◆ Extract ◆
━━━━━━━━━━━━━━━━━━━━━━━━━━━━━━

Is there anything more mysterious than love? This seems to be the question that Sharon Eyal is asking the audience, with her L-E-V Dance Company founded together with Gai Behar and Ori Lichtik.
Her show, OCD Love, is a choreographic distillation of elegant sensuality. The story about a failed love is out of step, dark and desperate yet also a poetic, conciliatory and erotic vision of the body. Inspired by the slam poem OCD by Neil Hilborn, in which the pathology of obsessive compulsive disorder is ironically described in a love story, OCD LOVE is the perfect expression of the three personalities that lead the company: on one hand, there is the choreography by Sharon Eyal, who was first a dancer before becoming art director and choreographer at the Batsheva Dance Company; on the other, we have the “underground” spirit of Gai Behar (curator of multidisciplinary events in Tel Aviv nightlife) and Ori Lichtik (one of the founders of Israeli techno raves).
It is precisely Lichtik’s music, which ranges from house to electronic melodies, that dictates the movements of the dancers in this exalting, yet delicate erotic crescendo that has the colour of skin, the scent of nights at the club and an instinctive yet android ardour. The composure and refined technique of these dancers, combined with Eyal’s skill in scene building, capable of finding a ray of light in every shadow, make this pièce an example of pure visual pleasure.

━━━━━━━━━━━━━━━━━━━━━━━━━━━━━━

◆ Problem statement ◆
Print the part of the OCD Love review above starting at "Her show, OCD" and ending at "Israeli techno raves).", word for word.

◆ Data shown ◆
━━━━━━━━━━━━━━━━━━━━━━━━━━━━━━

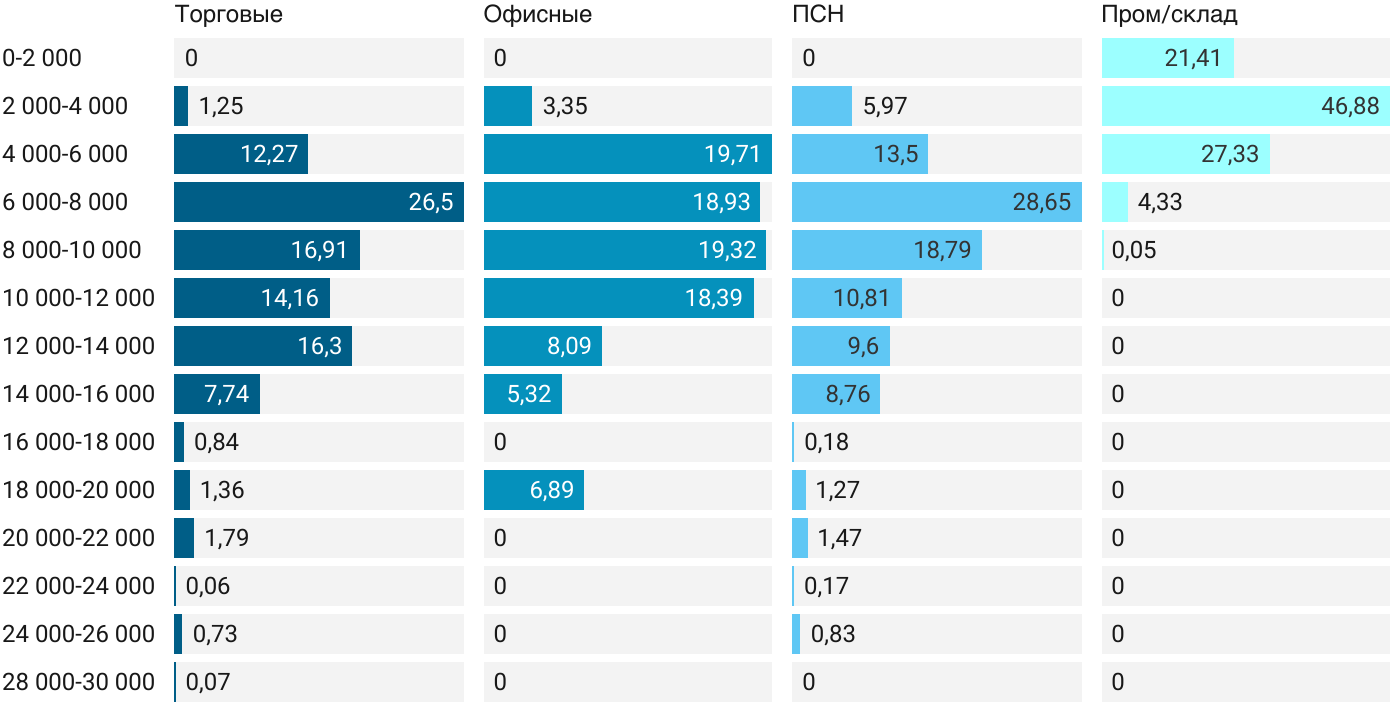Select the 6 000-8 000 row label
This screenshot has height=702, width=1400.
(x=65, y=202)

━━━━━━━━━━━━━━━━━━━━━━━━━━━━━━

◆ Expected answer ◆
Her show, OCD Love, is a choreographic distillation of elegant sensuality. The story about a failed love is out of step, dark and desperate yet also a poetic, conciliatory and erotic vision of the body. Inspired by the slam poem OCD by Neil Hilborn, in which the pathology of obsessive compulsive disorder is ironically described in a love story, OCD LOVE is the perfect expression of the three personalities that lead the company: on one hand, there is the choreography by Sharon Eyal, who was first a dancer before becoming art director and choreographer at the Batsheva Dance Company; on the other, we have the “underground” spirit of Gai Behar (curator of multidisciplinary events in Tel Aviv nightlife) and Ori Lichtik (one of the founders of Israeli techno raves).